TransplantationStreit über mögliche Organspende-Manipulation in München

Auch Münchener Ärzte könnten die Organvergabe von Lebern manipuliert haben. Prüfer fanden Auffälligkeiten in einer Klinik, Bayerns Wissenschaftsminister widerspricht. von dpa

Organspende-Kontrolleure haben gegen ein Münchner Krankenhaus Ermittlungen wegen des Verdachts auf Manipulationen bei der Vergabe von Spenderorganen eingeleitet. Bei einer Kontrolle des Transplantationszentrums im Klinikum Rechts der Isar seien "mehrere Auffälligkeiten" bei der Zuteilung von Spenderlebern festgestellt worden, teilten die zuständige Prüf- und Überwachungskommissionen für Organtransplantationen mit. Es sei eine Sonderprüfung eingeleitet worden, deren Ergebnisse noch ausstehen.
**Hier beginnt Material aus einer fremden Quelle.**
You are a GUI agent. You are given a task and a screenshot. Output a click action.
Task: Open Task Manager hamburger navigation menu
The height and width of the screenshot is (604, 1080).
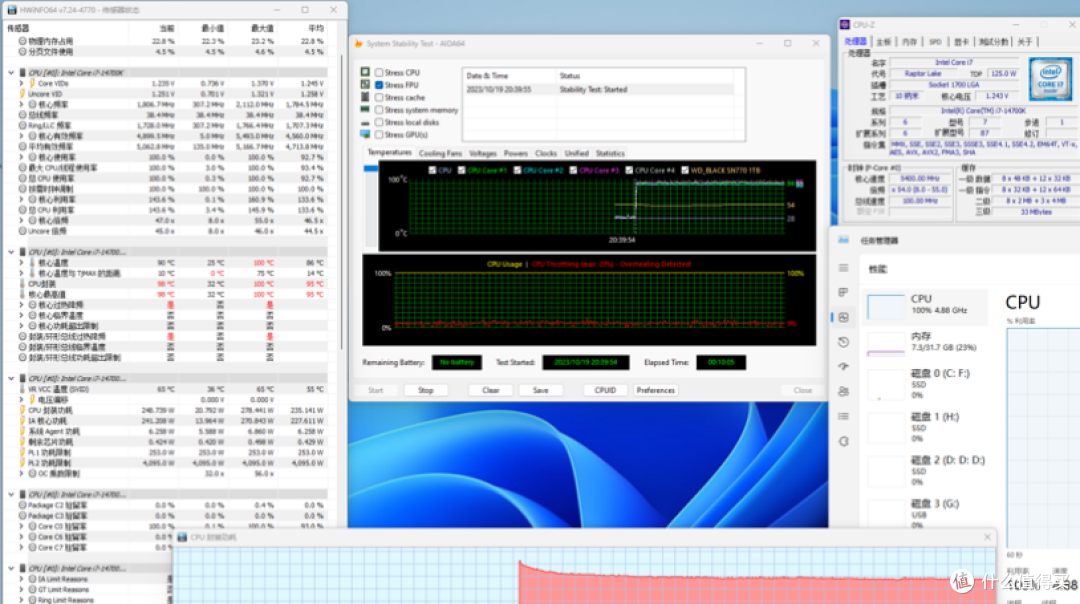[x=845, y=268]
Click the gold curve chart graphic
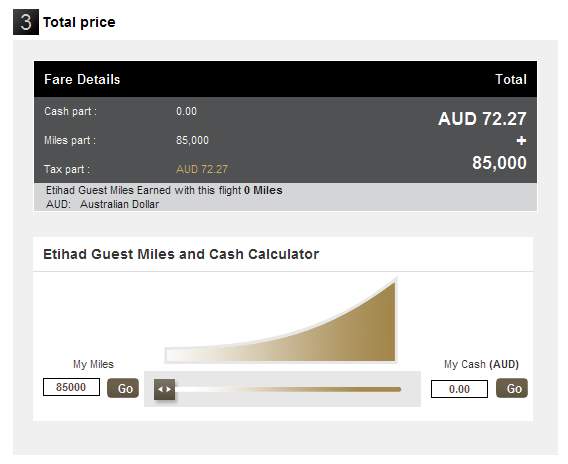 click(x=281, y=320)
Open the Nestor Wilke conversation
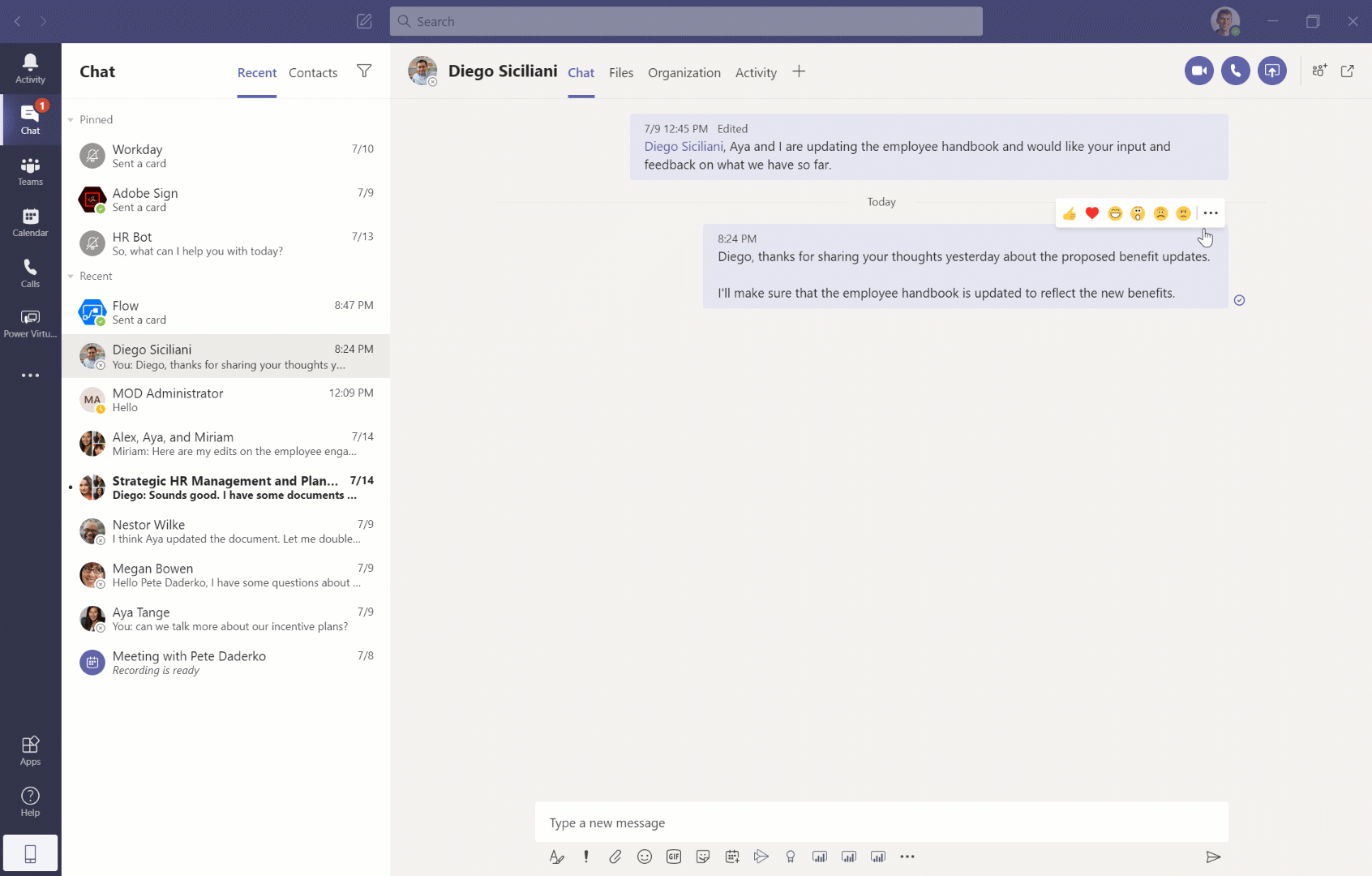Image resolution: width=1372 pixels, height=876 pixels. (225, 531)
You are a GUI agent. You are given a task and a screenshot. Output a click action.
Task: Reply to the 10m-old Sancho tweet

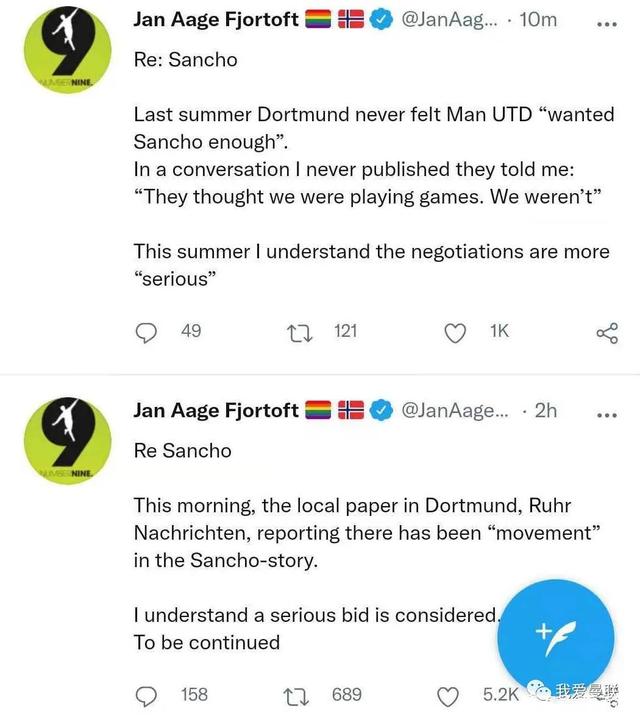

Das bayerische Wissenschaftsministerium sieht dagegen keinen Verdacht auf aktive Manipulationen bei Lebertransplantationen im dortigen Transplantationszentrum. Das Krankenhaus habe vor einem Monat sieben Fälle an das Ministerium gemeldet, sagte ein Sprecher von Wissenschaftsminister Wolfgang Heubisch ( FDP ). Dabei habe es "Auffälligkeiten" gegeben, aber nach bisherigem Stand keine absichtliche Manipulation von Patientendaten. Das Krankenhaus habe die Fälle auf Anweisung des Ministeriums an die Bundesärztekammer und die Münchner Staatsanwaltschaft zur Überprüfung gemeldet. "Vom ersten Anschein haben wir keinen ausreichenden Anfangsverdacht für eine Straftat", sagte ein Sprecher der Staatsanwaltschaft. Die Prüfung sei aber noch nicht abgeschlossen.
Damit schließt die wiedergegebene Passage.